Gómez yazısının başında Türkiye’de Gezi olaylarıyla başlayan, yolsuzluk iddialarıyla tavan yapan siyasal tansiyon sürecini, Berkin Elvan’ın cenaze töreninde İspanyol basınını etkileyen hükümet karşıtı protestoları hatırlatıyor. Bütün bu olumsuz faktörleri değerlendiren İspanyol basınının gidici olduğuna inandığı “AK Parti’nin iktidara geldiği 2002’den bu yana en büyük yerel seçim başarısına imza atmasını” ana muhalefet partisi CHP gibi şaşkınlıkla karşıladığını ama hâlâ Türkiye’de gerçekte neler olup bittiğiniaraştırmadığını belirtiyor. Buna örnek olarak El País’in yerel seçimlerle ilgili “Erdoğan otoriter sapmasını sandıkta meşrulaştırdı” başlıklı haberini gösteriyor.
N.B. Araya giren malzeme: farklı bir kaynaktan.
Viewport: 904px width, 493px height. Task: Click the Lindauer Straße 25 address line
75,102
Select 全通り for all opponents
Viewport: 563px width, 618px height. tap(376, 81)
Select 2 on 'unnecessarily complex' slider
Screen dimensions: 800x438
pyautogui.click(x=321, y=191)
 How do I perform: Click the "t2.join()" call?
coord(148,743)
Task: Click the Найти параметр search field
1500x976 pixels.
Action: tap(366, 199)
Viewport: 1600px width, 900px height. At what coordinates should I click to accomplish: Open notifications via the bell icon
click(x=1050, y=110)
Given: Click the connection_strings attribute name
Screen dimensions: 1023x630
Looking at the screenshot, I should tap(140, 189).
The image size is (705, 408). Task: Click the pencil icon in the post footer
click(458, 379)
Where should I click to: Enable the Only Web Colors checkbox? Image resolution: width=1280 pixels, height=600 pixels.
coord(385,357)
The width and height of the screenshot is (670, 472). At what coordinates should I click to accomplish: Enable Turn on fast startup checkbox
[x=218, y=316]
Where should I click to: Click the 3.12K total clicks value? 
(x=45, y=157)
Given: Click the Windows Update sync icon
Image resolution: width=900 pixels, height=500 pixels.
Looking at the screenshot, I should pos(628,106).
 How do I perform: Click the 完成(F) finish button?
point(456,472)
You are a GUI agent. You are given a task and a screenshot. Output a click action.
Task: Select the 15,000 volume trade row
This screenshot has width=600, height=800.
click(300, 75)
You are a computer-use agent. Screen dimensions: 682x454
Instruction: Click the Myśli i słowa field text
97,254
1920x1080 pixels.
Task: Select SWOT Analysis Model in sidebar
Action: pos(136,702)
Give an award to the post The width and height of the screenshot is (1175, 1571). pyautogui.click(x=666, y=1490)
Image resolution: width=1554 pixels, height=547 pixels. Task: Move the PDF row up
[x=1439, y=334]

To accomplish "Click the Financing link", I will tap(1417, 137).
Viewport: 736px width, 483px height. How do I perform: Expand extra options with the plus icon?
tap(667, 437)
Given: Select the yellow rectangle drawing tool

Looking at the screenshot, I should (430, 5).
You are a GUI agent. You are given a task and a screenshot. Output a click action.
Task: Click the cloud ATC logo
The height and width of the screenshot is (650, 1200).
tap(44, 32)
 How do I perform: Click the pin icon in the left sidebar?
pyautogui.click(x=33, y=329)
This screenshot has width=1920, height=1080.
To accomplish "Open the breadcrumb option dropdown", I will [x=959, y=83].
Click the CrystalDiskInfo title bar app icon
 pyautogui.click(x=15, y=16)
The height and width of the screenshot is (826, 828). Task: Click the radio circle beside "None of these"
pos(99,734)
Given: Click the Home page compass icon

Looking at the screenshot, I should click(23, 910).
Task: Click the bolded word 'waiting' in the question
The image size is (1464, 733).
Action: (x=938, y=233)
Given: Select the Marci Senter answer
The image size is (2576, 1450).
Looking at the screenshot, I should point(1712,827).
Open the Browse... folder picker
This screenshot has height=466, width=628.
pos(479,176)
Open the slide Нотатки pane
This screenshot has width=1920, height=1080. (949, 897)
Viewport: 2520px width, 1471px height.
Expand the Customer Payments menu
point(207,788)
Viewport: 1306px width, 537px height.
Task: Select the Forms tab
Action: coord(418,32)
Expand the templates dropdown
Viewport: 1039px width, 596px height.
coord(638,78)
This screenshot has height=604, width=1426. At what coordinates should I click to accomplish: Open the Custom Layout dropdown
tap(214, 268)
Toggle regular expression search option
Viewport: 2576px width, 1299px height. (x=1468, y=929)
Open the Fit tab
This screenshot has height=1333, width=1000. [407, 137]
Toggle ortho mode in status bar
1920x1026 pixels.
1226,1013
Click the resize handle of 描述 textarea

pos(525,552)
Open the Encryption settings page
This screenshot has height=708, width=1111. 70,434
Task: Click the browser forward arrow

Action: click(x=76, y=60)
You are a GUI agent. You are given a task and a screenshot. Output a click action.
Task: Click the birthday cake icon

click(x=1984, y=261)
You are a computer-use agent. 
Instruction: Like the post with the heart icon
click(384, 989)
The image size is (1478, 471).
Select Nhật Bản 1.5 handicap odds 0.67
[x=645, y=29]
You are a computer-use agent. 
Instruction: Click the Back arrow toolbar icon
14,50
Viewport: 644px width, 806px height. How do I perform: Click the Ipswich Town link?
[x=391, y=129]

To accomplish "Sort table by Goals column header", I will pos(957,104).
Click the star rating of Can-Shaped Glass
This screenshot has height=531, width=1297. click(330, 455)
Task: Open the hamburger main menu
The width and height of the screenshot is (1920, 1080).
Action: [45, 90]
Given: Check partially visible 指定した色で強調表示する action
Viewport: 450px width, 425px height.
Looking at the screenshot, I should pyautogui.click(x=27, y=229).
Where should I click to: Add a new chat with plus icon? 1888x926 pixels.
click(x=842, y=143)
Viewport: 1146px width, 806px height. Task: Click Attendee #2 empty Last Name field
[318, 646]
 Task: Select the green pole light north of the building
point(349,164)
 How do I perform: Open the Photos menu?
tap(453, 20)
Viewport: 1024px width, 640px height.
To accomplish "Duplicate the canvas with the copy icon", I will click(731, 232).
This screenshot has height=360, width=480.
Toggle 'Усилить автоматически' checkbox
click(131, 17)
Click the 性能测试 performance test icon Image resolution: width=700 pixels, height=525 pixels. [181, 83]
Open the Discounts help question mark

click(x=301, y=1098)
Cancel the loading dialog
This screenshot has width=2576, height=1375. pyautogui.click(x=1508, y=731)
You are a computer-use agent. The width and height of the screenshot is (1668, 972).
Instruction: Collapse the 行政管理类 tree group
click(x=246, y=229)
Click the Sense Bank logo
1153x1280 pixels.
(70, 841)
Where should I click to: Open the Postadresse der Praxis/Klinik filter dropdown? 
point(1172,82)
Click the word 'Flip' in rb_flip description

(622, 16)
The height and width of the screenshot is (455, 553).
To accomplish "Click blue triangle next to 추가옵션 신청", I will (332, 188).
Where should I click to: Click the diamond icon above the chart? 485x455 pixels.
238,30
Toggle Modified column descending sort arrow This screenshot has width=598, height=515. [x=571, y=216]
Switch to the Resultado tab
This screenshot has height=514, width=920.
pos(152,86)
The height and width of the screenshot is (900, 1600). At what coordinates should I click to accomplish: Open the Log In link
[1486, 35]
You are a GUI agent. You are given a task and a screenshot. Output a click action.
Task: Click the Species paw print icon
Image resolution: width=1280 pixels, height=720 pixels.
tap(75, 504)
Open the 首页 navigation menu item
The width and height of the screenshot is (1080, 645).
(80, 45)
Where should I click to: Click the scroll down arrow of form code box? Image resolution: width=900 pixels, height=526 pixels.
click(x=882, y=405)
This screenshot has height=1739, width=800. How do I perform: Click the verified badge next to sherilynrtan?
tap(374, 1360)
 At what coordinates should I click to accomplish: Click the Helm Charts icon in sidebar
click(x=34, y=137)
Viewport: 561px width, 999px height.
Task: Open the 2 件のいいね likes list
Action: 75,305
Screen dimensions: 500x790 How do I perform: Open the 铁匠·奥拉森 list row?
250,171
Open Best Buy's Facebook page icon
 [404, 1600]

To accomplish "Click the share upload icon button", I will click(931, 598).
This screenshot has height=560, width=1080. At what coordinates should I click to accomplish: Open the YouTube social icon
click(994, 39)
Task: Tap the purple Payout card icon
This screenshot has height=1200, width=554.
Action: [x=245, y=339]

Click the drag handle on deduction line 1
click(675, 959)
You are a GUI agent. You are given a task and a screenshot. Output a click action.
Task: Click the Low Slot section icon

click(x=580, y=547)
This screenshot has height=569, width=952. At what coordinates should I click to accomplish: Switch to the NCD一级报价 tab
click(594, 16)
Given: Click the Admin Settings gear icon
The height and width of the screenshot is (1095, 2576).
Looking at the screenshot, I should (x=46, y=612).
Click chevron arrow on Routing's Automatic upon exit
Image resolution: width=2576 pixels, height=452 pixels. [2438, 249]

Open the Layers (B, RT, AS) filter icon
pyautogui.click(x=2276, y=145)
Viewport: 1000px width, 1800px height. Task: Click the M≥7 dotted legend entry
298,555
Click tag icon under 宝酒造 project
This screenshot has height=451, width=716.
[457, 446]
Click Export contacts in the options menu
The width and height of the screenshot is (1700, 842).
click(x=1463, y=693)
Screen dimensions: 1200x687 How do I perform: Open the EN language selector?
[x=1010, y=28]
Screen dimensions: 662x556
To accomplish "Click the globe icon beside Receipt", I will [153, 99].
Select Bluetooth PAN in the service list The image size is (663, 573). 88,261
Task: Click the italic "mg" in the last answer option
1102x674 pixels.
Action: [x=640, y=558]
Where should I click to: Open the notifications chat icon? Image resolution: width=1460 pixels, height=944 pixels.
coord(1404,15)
Gazete söz konusu haberinin altına “Otoriter sapma” (deriva autoritaria) başlığıyla Gezi’den bu yana hükümetin otoriterleşmesine kanıt oluşturduğunu düşündüğü olayları sıralamıştı. Gezi ve arkasından patlak veren protestolarda polisin aşırı güç kullanması, ardından “İslamcı eski müttefiki Hizmet hareketine savaş ilan etmesi” (dershanelerin kapatılması böyle takdim ediliyor). Sonra 17 Aralık operasyonu (ayakkabı kutusundaki para dâhil tüm ayrıntılarla), dört Bakan’ın istifası ve “AKP’nin salt çoğunluğa sahip olduğu Meclis’ten interneti yargı kararı olmaksızın kontrol altına alması” (yasa böyle demese de böyle takdim ediliyor) ve nihayet HSKY düzenlemesi… Gazetede yerel seçim sonuçları okunduğunda, bu haberin altındaki söz konusu bölümle Türk seçmeninin bütün bunlara onay verdiği gibi bir sonuca varılıyor.
Gerçeğin öteki yüzünü görememek
Gómez insanların yaptığı en büyük hatanın, olayları “iyi ve kötü” ve “siyah ve beyaz” gibi kategorik şekilde değerlendirmek olduğuna dikkat çekiyor. Bu kategorik yaklaşımın herkesin düşündüğümüz şekilde düşündüğü yanlışına götürdüğüne işaret ediyor. Düşündüğümüz şeyin olmadığını gördüğümüzde de hatanın kendimizde olduğunu bir türlü kabul edemediğimizi hatırlatıyor.
Türkiye siyasetine yaklaşımda da hataların buradan kaynaklandığını vurgulayan Gómez, tüm faktörleri “a priori” kendi doğrularına göre değerlendiren İspanyol ve Batı medyasının, bu değerlendirmeyi Türk seçmeninin yapması gerektiği halde, onun yerine AKP döneminin sona erdiği sonucuna vardığının altını çiziyor. “Oysa Türkiye’de son bir yıl içinde meydana gelen tüm olaylarda –Gezi Parkı protestoları dâhil- hükümete karşı bir çoğunluk görüşü oluşmadığı, kamuoyu anketlerinin de bunu gösterdiği” gerçeğine dikkat çeken Gómez, El País’in “otoriter sapma” olarak sunduğu listedeki olaylarla ilgili farklı fikirleri de açıklıyor. Bu bağlamda, yolsuzluk iddialarının hükümetin dershaneleri kapatma kararıyla Gülen Cemaati’nin hem parasal hem de eleman kaynaklarını kurutma girişiminden bağımsız görülemeyeceğinin altını çiziyor.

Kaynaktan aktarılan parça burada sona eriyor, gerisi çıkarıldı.